[CHALLENGE A] Rescale the answer coordinates in the rows by multiplying each number by 2.5 and rounding to a whole number, with halves rounded up. Then write those rows out again with their requests included, beginning at the row that has "Webデザイン (280, 302)" and stopping after the row that has "会社概要 (691, 302)".

[PASSAGE TO READ]
Category Archives: Algorithms

May 23, 2011

Linear Recurrences

By SwitchCase

How often has it happened to you in a programming contest (or elsewhere) that you thought it was impossible to solve it faster than O(N) and yet the limits imposed suggest that it has to be done faster. Well, if not all, atleast a majority of them have a solution based on the idea of linear recurrences. In this blog post, I intend to help you out on this !!

In this post, we are going to do a – Solve and Learn strategy ; You will be given a question and I will show you how to apply  the concepts on them.

TYPE 1 :: The Simplest :

If a post mentions recurrences, then it has to mention Fibonacci (Gosh, if only I had a penny for every mention of Fibo in tutorials. )

The recurrence is of type : F(n) = F(n-1) + F(n-2).

I am pretty sure you know to code the linear version of it which runs in O(N) but can you do it in O(log N) ? If you throw google to good use, you will come up with a solution which says there is a Matrix M which when raised to power N, will give you the N-th fibonacci number. And since you can always exponentiate in logN time, you have your answer. But to those, who wondered if this Matrix is magical- read on!

Firstly the answer- No; Its not magical. How. Lets do a little Algebra (yumm… My favourite! )
F(n)=F(n-1)+F(n-2)\\ \\ F(n+1) =F(n)+F(n-1)\\ \\ F(n+2)=F(n+1)+F(n)

Obviously enough, the value of N-th term, depends on two previous terms (or states). This implies that all values depend on just the first two states in the sequence. As you can see here -

\begin{pmatrix}F(n+2)\\ F(n+1)\end{pmatrix}=\begin{pmatrix}1&1\\ 1&0\\ \end{pmatrix}\times\begin{pmatrix}F(n+1)\\ F(n)\end{pmatrix}\\ \\ and\\ \\ \begin{pmatrix}F(n+1)\\ F(n)\end{pmatrix}=\begin{pmatrix}1&1\\ 1&0\\ \end{pmatrix} \times \begin{pmatrix}F(n)\\ F(n-1)\end{pmatrix} \\ \\ Hence \\ \\ \begin{pmatrix}F(n+2)\\ F(n+1)\end{pmatrix}=\begin{pmatrix}1&1\\ 1&0\\ \end{pmatrix} ^2 \times \begin{pmatrix}F(n)\\ F(n-1)\end{pmatrix} \\ \\ \begin{pmatrix}F(n+2)\\ F(n+1)\end{pmatrix}=\begin{pmatrix}1&1\\ 1&0\\ \end{pmatrix}^3 \times \begin{pmatrix}F(n-1)\\ F(n-2)\end{pmatrix}

Hence in General, we may write ::
\begin{pmatrix}F(n)\\ F(n-1)\end{pmatrix}=\begin{pmatrix}1&1\\ 1&0\\ \end{pmatrix}^{n-1} \times \begin{pmatrix}1\\ 0\end{pmatrix}

I hope that has helped you in understanding how to frame such equations and solving it with a matrix.

[MATERIAL FOR THE TASK]
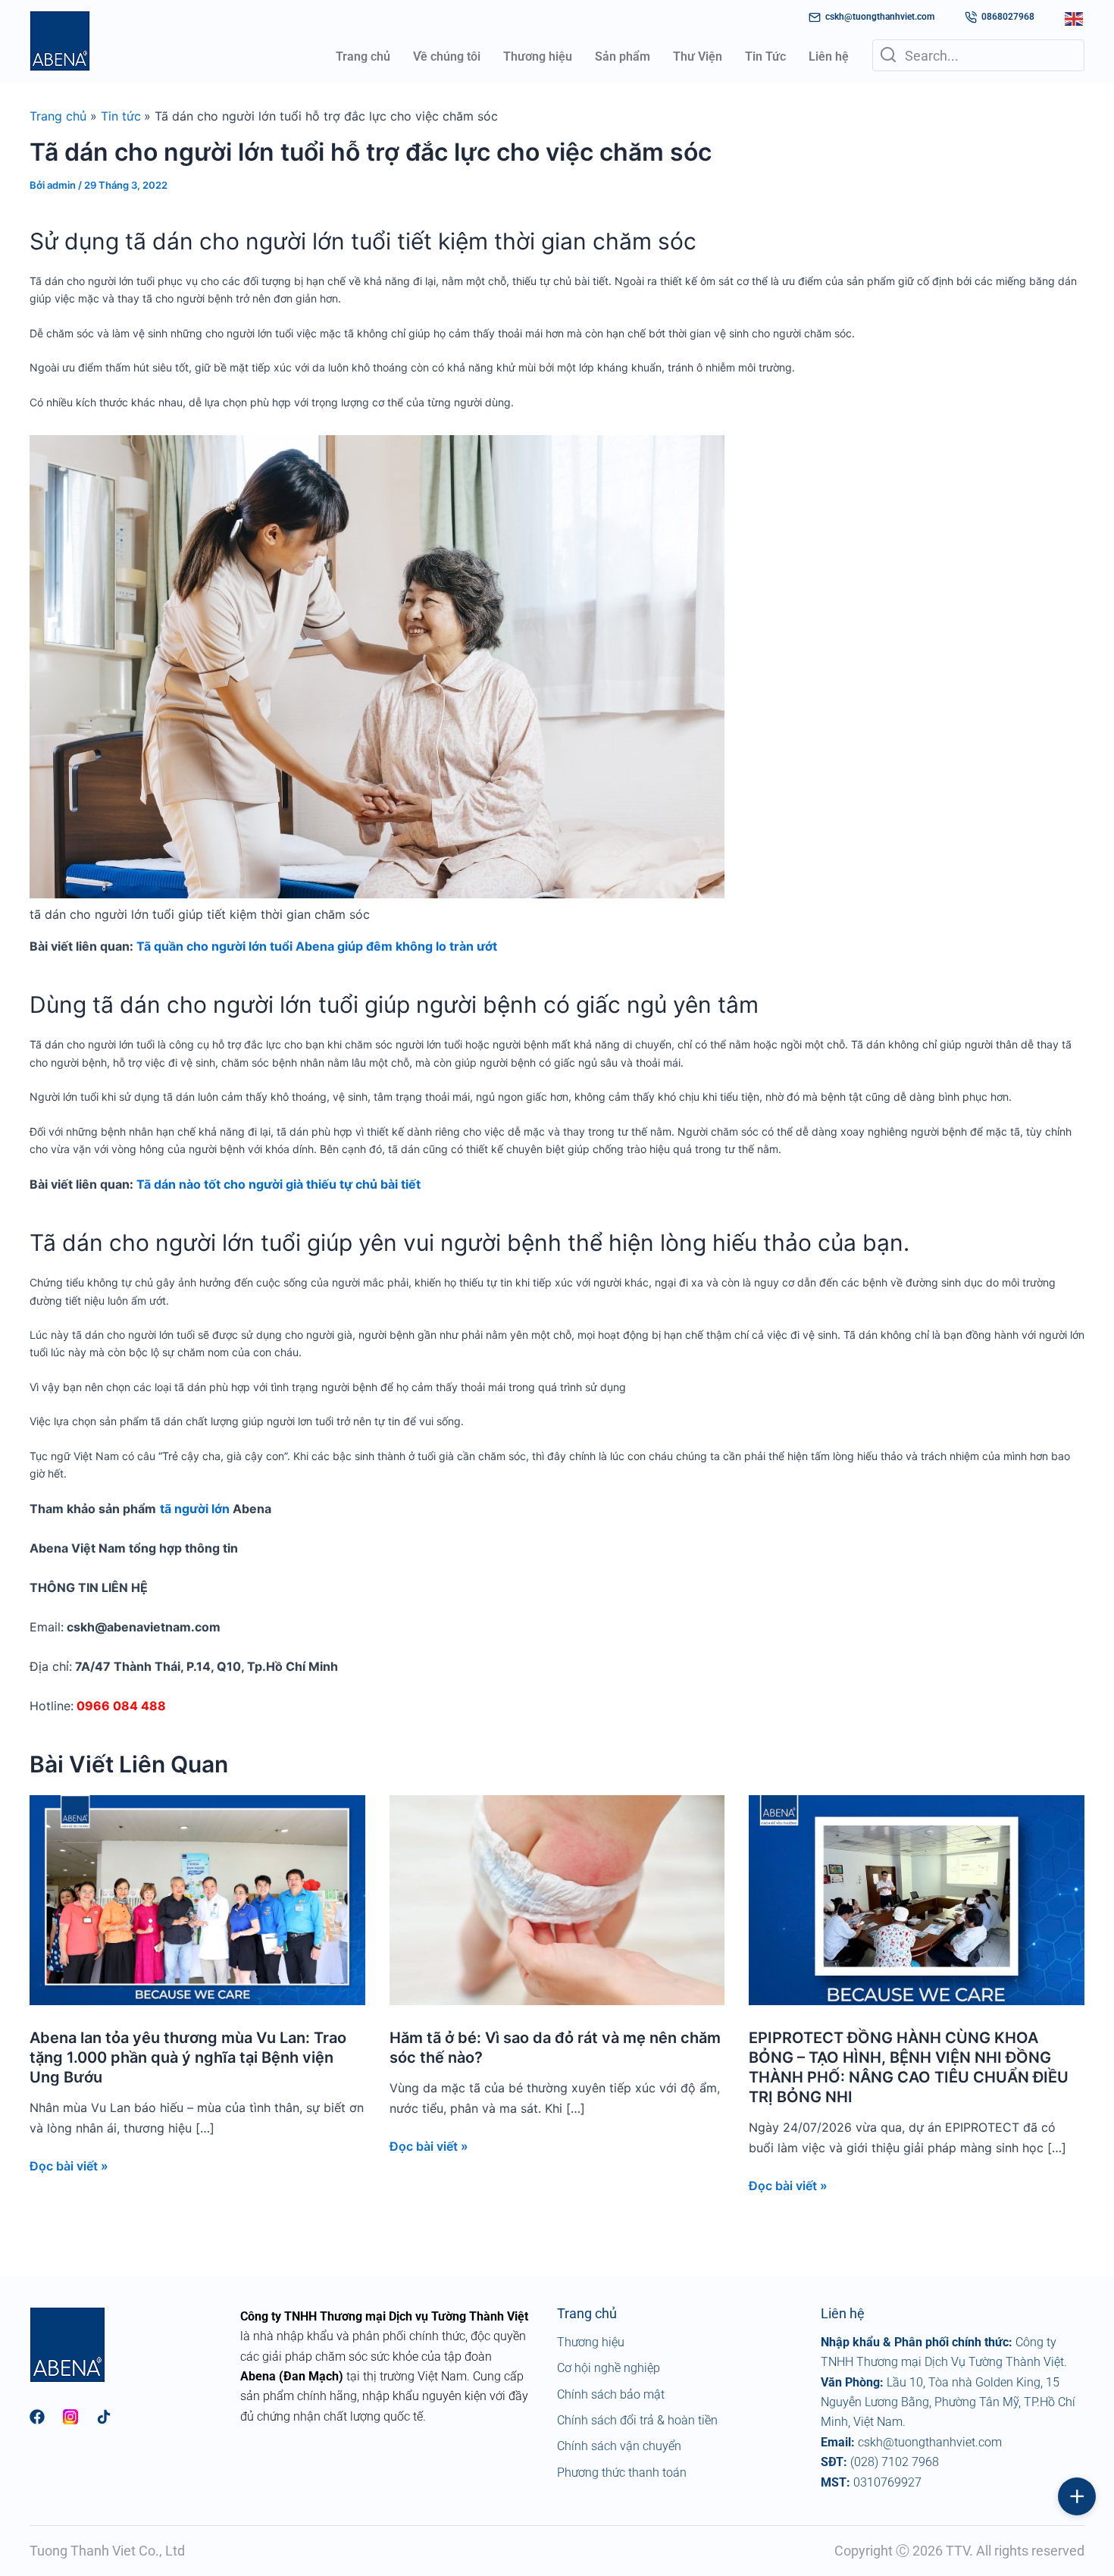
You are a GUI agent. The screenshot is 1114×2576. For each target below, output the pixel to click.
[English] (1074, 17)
* * *
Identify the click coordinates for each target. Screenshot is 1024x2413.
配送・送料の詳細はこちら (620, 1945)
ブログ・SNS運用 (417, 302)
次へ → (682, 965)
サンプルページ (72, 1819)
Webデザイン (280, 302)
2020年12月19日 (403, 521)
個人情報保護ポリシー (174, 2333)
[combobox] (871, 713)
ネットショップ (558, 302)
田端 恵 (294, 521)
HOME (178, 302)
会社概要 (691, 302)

[CHALLENGE B]
Answer these questions about the post on linear recurrences:
(i) What recurrence does the post give for Fibonacci?
(ii) What running time does the post aim to reach instead of O(N)?
(iii) On what date was the post published?

[FULL SOLUTION A]
Webデザイン (700, 755)
2020年12月19日 (1008, 1303)
個人情報保護ポリシー (435, 5833)
[combobox] (2178, 1783)
ネットショップ (1395, 755)
田端 恵 (735, 1303)
HOME (445, 755)
会社概要 (1728, 755)

[FULL SOLUTION B]
(i) F(n) = F(n-1) + F(n-2)
(ii) O(log N)
(iii) May 23, 2011